Baby Beats Generation & the 2nd San Francisco
 
           
   

Reviewed by Charles P. Ries

Baby Beat Generation & The 2nd San Francisco Renaissance. Mathias de Breyne, editor and translator. France: La Main Courante. $20.00. ISBN: 2-913919-24-3.

Order via: Small Press Distribution, 1341 Seventh Street, Berkeley, CA 94710-1409. 510-524-1668. www.spdbooks.org. E-mail: orders@spdbooks.org

If you want to taste the Beat Poets and sample the writers who followed them, Baby Beat Generation & The 2nd San Francisco Renaissance is about as good as it will get. The work in this collection is of high quality. I’m not sure why this surprised me. I have read many anthologies and usually come away with a 50% sense of satisfaction, but not this time so I asked Thomas Rain Crowe whose work is featured in the collection and whose preface helped to established historic context. He told me, “Looking back, now I think the poetry that came out of the 2nd San Francisco renaissance is still some of the best, and most interesting, poetry of the last thirty years. These were talented, dedicated, and extremely literate poets, some of whom were 'well educated', but all of whom were very well read and had been writing for quite a long time, even though many of us were only in our mid-late twenties. This was a very diverse group of poets, who wrote in uniquely different styles from one another and from their beat friends and mentors.” The book includes poems by Lawrence Ferlinghetti, Gary Snyder, Jack Micheline, Jack Hirschman, Harold Norse, Diane Di Prima, Nanos Valaoritis, Michael McClure, Bob Kaufman and David Meltzer on the beat side, and poetry by Thomas Rain Crowe, Ken Wainio, Neeli Cherkovski, David Moe, Janice Blue, Paul Wear, Luck Breit, Kaye McDonough, Philip Daughtry, Kristen Wetterhahn, Jerry Estrin, and Roderick Iverson, as well as pictures and an attached CD which includes readings by Lawrence Ferlinghetti, Diane Di Prima, Bob Kaufman, Jack Hirschman, Jack Micheline, Thomas Rain Crowe, Michael Lorraine, Cole Swenson and Ken Wainio.

I sensed Crowe’s significant presence in this publication and asked if he was the driving force behind it and how the hell did a French Press become the publisher for an anthology focused on American poets? He told me, “While it's true that I was the main contact and the supplier of much of the raw material that made its way into the anthology, this isn't a "Thomas Rain Crowe" production. Mathias de Breyne was the catalyst and initiator of the project. This anthology was his idea. He contacted me and asked for material--which he then chose from and translated into French. He was familiar with the publisher of La Main Courante, Pierre Courtaud, and it was Mathias de Breyne who contacted Monsieur Courtaud and proposed the idea of such an anthology. M. Courtaud's press, La Main Courante is primarily a press that publishes contemporary French poets. It's a relatively small literary press, and so this project was the largest project that he had undertaken to date. I did write a preface for the book, since M.de Breyne wanted something that would allow readers to get a glimpse into the whole scene in San Francisco during the 70s. And I did assist with problem areas of the translations. But this book was generated in France by a French poet and a French publisher--which is ironic in one sense and appropriate in another.”

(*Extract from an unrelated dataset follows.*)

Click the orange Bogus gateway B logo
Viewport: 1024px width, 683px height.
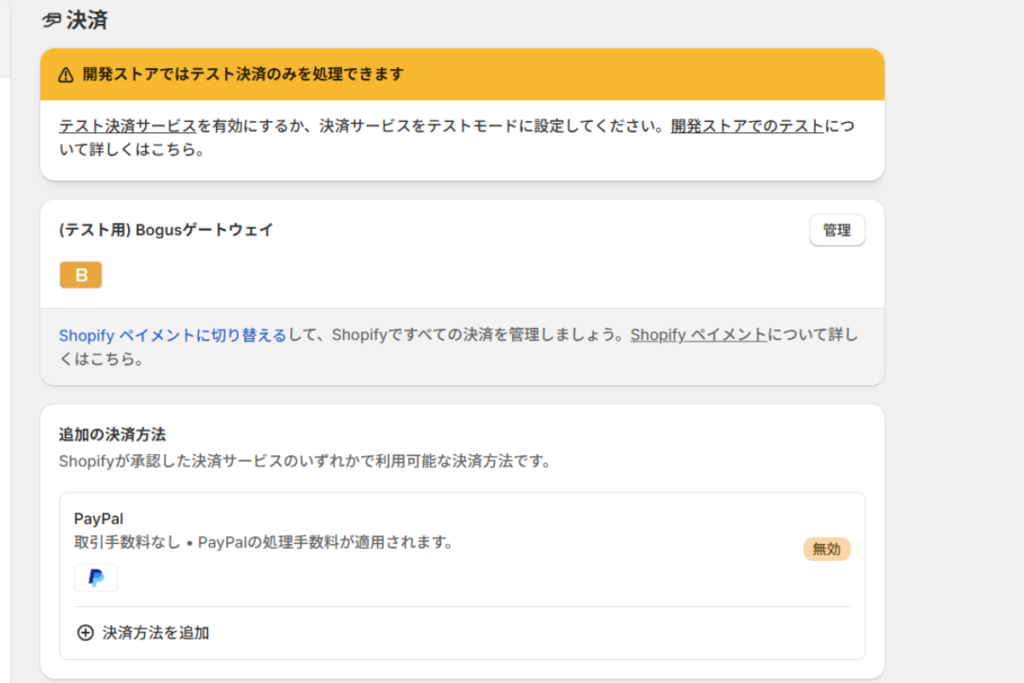coord(81,275)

All the content in this collection appears in English and in French. As I counted up the contributors to the anthology I totaled 29 men and 7 women. So where were the women? It was the 70’s and feminism was coming of age, yet an anthology focused on the 70’s features mainly male poets. I asked Kaye McDonough whose work is featured in this collection to comment on the state of women’s poetry in the 70’s, “I think the North Beach lifestyle itself was hard on women. You had to be able to live poor and like it -- handle yourself in a bar, walk alone on the street at any hour, and rely on no one. You had to take care that you weren't an alcohol or drug casualty -- and that you could keep up with all those poets and what they read, and they read plenty. You had to be able to read your poetry to rooms full of mostly men who were not shy about giving you feedback. The womanizing was a definite minus. Where I came from, women did not go about unescorted at night, let alone into a bar, so North Beach wasn’t exactly a place to settle down and start a family-- I'm not sure I knew what in the heck I was after – alcohol certainly played a role. I think I wanted to live like a man – a man who was a poet.”